(Editor’s Note: Most of our reviews are of vehicles supplied by the manufacturer or other source. In this case of this review, it’s Jennifer’s personal vehicle.)
Let’s discuss the iconic Jeep Wrangler, that is going on its 11th year without a remodel, and is still selling very well. Equipped with a strong V6, the 3.6L is the only engine option for this vehicle. Though some more power from, say, a HEMI, would be nice, the 3.6 is still solid, and keeps this boxy Jeep moving quite nicely. It produces 285 horsepower, and 260lbs-ft. torque, which is arguably noble for a vehicle designed to conquer, not the race track, but all that mother nature has to offer.
Some features the Wrangler I am reviewing has, that were not available as an option on previous years are, for starters, the unique olive leather interior, and the LED headlights coupled with LED fog lamps. I know one of the biggest complaints for the past years were the dull head lights. That is definitely not a concern now, as the low beams could be easily be mistaken for the high. Now, when I ordered this Wrangler from the dealership, many people thought I was crazy for ordering the olive interior. They very boldly expressed (keep in mind, I have known them for quite some time so they were comfortable enough to speak their minds) how terrible they thought it would look, calling it a potential “baby barf green.” That is, until the day it was delivered and everyone said how badass the color looked.
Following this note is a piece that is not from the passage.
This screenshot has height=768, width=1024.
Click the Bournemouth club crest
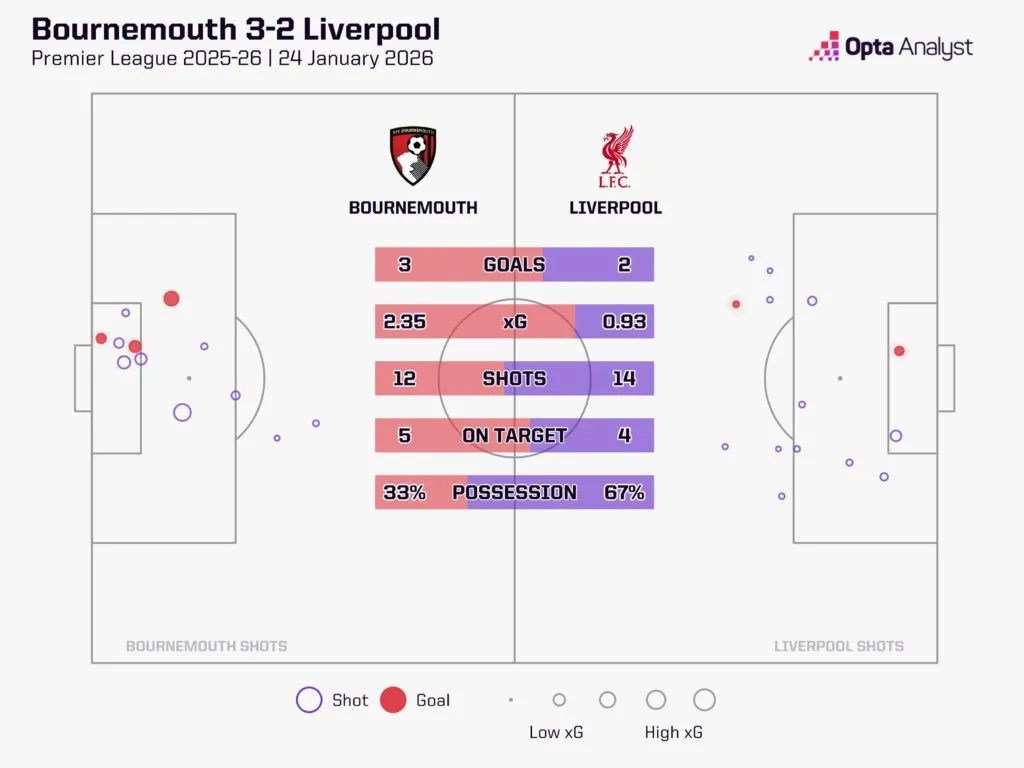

Additionally, this Jeep came equipped with steering wheel controls, and the 430N touchscreen radio with navigation. While it is no 8.4 inch touch screen Mopar has available on other models (it would never fit with the design, anyways), it does its job. Heated seats, 3 piece hard top (that has yet to leak, and is simple to remove and replace), and automatic start, ya know, for the chilly days, are all included as well. I cannot speak on the cloth, but the leather seats are comfortable and well crafted.
There are some available options that this particular Jeep does not have. Firstly, the max trailer tow package was not a necessity for myself, but if you were to add one, it has a towing capacity of 2,000 lbs. If I didn’t have subwoofers and upgraded after market sound options already lying around, I would have chosen the premium sound system, which includes 9 Alpine speakers and an all weather 8 inch subwoofer, which offers some deeper bass, impressive highs, and superior tonal balance.
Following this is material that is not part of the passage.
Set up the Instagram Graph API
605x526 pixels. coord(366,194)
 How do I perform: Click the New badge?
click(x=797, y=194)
Though stock, I am impressed with the ride height and ground clearance, and the enjoyment I get watching my mother make multiple attempts to get inside, a problem she did not have with my Grand Cherokee. The exterior black clear coat is sleek and the gun metal Sahara wheels are sharp. Underneath, the gears have been upgraded from the stock 3.21s, to the optional 3.73s, allowing for more play when I decide to build it. Additionally, this one was upped to a 5 speed automatic transmission (from the option of a 6 speed manual.) Suspension wise, the Jeep feels sturdy, but it’s ride quality can’t quite compete with a Cadillac. Then again, when is the last time you saw an Escalade rock crawling?
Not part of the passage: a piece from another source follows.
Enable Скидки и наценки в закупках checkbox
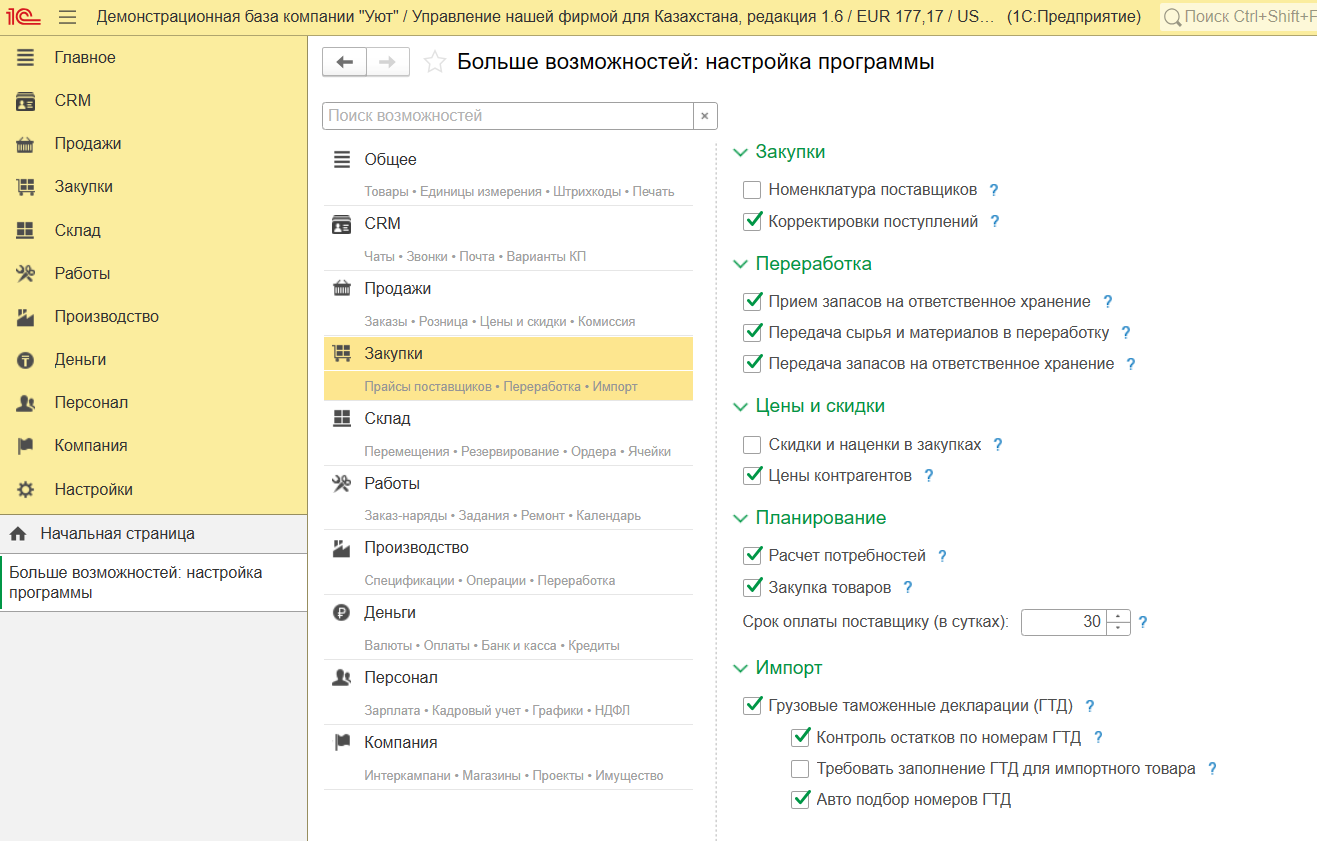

While we all know Jeep does not have the best record in the gas mileage department, the city MPG for the Sahara is rather decent. Though most V6s undoubtedly get much higher, I can tell you, it isn’t too awful. Around town, even with aggressive driving, and the steep hills of Pittsburgh, I get a steady 16 mpg. Now, if I put my grandmother behind the wheel and dropped her in the middle of Phoenix, I can see that number easily rising to 18+.
You may spend a little more on gas, but it is the smiles per gallon that count, so I’ve been told, and I sure do a lot of smiling behind the wheel. The price tag on this specific Jeep was $42.5K, which some may say “You can drive a BMW for that price!” to which I assume they have never experienced a Jeep. The prices vary greatly, ranging from $24-55,000, so there is one for everyone! The down and dirty, bare bone, mud seekers to the soccer moms, who still want to enjoy running their kids around, and don’t get nearly as excited by the minivan life.
Overall, I feel as though the decade long run of successful sales and the community surrounding the brand speak for themselves. Jeep has a reputation to uphold, and the Wrangler is atop that pyramid, holding the Jeep image together, and in 2017, it continues to do just that. Strong exterior, comforting features, and capabilities beyond your expectations, this Jeep Wrangler is wholly the heart of the brand, and the soul of off-roading.